Another emphasised,“Due to the high financial costs involved in operating a newer world fleet and to an over-supply of tonnage and depressed freight markets, there will be increasing pressure to maintain or freeze operating cost levels in order for owners to remain competitive. This is likely to change between 2017 and 2020, however, with significant capital expenditure required for regulatory compliance.”
One respondent predicted,“Crew costs will continue to be the main area of increased operating expenditure,”a sentiment echoed by another, who pointed to the effect of the Maritime Labour Convention 2006 to support this opinion. Elsewhere, however, it was noted, “Crew costs will remain stable because the workforce will always be recruited from cheap countries.”
‘Staggering’ cost increases due to redundancy in electronic navigation and communication equipment, and increased port dues, were among other issues deemed by respondents to be likely to result in an increase in operating costs.
Moore Stephens also asked respondents to identify the three factors that were most likely to influence the level of vessel operating costs over the next 12 months.

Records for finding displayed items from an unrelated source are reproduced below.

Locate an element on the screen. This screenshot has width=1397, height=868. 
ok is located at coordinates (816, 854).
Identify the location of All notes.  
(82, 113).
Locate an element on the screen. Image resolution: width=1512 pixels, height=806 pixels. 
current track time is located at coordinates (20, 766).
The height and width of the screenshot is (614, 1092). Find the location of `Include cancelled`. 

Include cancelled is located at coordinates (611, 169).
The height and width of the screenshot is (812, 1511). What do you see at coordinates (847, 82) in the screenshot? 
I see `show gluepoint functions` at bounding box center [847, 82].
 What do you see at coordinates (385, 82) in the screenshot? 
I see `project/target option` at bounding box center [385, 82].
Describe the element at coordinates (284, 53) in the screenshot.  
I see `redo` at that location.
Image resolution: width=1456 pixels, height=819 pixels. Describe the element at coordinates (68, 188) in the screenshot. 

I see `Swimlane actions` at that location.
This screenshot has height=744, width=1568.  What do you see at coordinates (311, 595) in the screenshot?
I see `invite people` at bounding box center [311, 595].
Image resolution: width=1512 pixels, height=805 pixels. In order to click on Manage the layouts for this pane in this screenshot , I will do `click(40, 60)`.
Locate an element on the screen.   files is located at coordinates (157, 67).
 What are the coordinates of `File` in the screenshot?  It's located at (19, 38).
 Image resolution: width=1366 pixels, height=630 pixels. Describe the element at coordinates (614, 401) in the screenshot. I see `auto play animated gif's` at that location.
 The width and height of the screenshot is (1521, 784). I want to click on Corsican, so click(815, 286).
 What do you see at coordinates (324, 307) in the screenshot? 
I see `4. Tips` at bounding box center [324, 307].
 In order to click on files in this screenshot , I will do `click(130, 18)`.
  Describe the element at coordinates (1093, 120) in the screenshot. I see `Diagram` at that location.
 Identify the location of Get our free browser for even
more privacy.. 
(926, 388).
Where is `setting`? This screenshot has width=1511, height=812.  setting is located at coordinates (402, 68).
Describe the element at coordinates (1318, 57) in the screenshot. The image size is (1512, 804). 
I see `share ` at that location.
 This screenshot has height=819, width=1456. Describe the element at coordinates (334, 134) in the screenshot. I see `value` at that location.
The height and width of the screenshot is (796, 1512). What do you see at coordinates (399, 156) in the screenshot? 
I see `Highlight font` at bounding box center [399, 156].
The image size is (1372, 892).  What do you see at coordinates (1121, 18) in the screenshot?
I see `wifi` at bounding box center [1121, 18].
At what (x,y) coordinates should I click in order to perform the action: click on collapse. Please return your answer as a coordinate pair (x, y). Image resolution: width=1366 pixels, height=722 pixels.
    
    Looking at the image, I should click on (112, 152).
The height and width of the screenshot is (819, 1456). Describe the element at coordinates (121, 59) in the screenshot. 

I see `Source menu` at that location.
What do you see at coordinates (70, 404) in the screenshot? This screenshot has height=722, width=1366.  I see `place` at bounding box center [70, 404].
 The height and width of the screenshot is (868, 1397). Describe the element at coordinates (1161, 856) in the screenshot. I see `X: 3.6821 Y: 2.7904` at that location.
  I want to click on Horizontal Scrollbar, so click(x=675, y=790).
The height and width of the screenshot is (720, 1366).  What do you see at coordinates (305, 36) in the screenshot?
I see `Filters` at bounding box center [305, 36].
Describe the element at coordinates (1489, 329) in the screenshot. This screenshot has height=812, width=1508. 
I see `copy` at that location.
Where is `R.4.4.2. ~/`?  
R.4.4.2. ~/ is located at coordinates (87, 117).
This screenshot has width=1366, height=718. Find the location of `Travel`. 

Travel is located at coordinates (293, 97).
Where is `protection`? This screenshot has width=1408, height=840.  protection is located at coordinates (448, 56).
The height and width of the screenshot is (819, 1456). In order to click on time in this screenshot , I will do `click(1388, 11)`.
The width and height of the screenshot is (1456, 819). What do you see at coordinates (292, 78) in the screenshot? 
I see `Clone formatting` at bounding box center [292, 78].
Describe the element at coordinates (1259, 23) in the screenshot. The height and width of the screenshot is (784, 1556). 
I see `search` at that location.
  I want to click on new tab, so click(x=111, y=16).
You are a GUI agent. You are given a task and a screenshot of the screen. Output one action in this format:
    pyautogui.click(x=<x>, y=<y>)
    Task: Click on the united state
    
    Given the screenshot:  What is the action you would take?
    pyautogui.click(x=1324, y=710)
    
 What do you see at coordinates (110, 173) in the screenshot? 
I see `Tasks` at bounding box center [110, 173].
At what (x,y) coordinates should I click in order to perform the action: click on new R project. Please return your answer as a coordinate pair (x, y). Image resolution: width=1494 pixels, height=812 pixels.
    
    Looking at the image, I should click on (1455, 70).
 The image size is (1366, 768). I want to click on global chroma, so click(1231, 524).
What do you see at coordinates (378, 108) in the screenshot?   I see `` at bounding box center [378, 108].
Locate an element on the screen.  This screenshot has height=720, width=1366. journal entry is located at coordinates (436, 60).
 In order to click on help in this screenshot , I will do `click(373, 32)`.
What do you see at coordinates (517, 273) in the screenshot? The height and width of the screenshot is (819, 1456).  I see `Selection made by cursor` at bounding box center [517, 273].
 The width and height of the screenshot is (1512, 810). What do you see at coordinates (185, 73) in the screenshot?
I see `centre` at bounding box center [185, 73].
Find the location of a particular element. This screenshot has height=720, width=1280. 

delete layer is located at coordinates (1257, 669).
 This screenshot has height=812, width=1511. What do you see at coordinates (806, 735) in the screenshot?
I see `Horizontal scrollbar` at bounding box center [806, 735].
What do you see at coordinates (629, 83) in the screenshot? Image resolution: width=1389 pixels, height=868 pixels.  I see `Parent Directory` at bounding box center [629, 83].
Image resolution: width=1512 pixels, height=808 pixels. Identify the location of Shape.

Overall, the most significant factors identified were finance costs at 22% (compared to 21% in last year’s survey) and competition also at 22% (up from 18% last time).
Crew supply was in third place with 17% (down 3% on last time), followed by demand trends (down 1% to 16%) and labour costs, unchanged at 13%. The cost of raw materials was cited by 8% of respondents (compared to 10% in last year’s survey) as a factor that would account for an increase in operating costs.
Moore Stephens shipping partner, Richard Greiner, said; “The predicted increases in ship operating costs for this year and next compare to an average fall in 2014 of 0.8% in operating costs across all main ship types recorded in the recent Moore Stephens OpCost report.
Nevertheless, the level of increases anticipated for 2015 and 2016 are low in comparison with many we have witnessed in recent years. Shipping has seen much worse, and prevailed. For example, many of the companies, which endured a 16% rise in operating costs in 2008, are still operating successfully today.
“It is no surprise that crew wages feature near the top of the predicted operating cost increases for both 2015 and 2016, not least because of the entry into force of the Maritime Labour Convention 2006, which mandates the manner in which seafarers must be paid. For shipping, as for every industry, investment in good people will always be money well spent.
“Meanwhile, a government spokesman for the Marshall Islands recently characterised the IMO secretary general as a ‘danger to the planet’ for his alleged failure to endorse more stringent curbs on the shipping industry’s CO2 emissions. This is what Sherlock Holmes might have described as a ‘three-pipe problem’ – politics, gas and competition. It is not an unusual combination in shipping. In the end, however, it is likely to have an impact on the industry’s operating costs and there is no accounting for that, ” he concluded.